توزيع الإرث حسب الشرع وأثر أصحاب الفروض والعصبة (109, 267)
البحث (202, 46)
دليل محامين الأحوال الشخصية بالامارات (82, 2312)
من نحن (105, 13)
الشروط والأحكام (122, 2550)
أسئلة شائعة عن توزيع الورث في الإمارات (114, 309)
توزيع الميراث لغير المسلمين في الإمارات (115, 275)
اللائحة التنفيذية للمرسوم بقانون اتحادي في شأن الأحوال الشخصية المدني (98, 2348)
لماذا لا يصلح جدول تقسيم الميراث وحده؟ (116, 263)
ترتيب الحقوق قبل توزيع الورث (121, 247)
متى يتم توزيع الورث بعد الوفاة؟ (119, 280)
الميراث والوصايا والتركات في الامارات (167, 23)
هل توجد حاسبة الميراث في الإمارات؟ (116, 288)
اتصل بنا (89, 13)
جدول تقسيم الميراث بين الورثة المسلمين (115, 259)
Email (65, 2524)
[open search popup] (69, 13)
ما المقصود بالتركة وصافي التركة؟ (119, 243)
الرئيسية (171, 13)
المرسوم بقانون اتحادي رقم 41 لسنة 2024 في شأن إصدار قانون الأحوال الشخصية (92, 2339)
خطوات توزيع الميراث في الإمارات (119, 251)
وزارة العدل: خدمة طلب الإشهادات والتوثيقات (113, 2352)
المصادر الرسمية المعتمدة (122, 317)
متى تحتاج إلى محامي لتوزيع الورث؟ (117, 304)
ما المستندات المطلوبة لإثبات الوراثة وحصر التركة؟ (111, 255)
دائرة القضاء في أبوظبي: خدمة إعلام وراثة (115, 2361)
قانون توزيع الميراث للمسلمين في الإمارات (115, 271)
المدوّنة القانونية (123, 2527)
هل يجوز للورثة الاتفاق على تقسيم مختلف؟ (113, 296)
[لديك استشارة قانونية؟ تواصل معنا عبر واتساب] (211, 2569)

=======

PROBLEM TO SOLVE — The lines to copy are those in the listing that contain the word "الشخصية".

RESPONSE —
دليل محامين الأحوال الشخصية بالامارات (82, 2312)
اللائحة التنفيذية للمرسوم بقانون اتحادي في شأن الأحوال الشخصية المدني (98, 2348)
المرسوم بقانون اتحادي رقم 41 لسنة 2024 في شأن إصدار قانون الأحوال الشخصية (92, 2339)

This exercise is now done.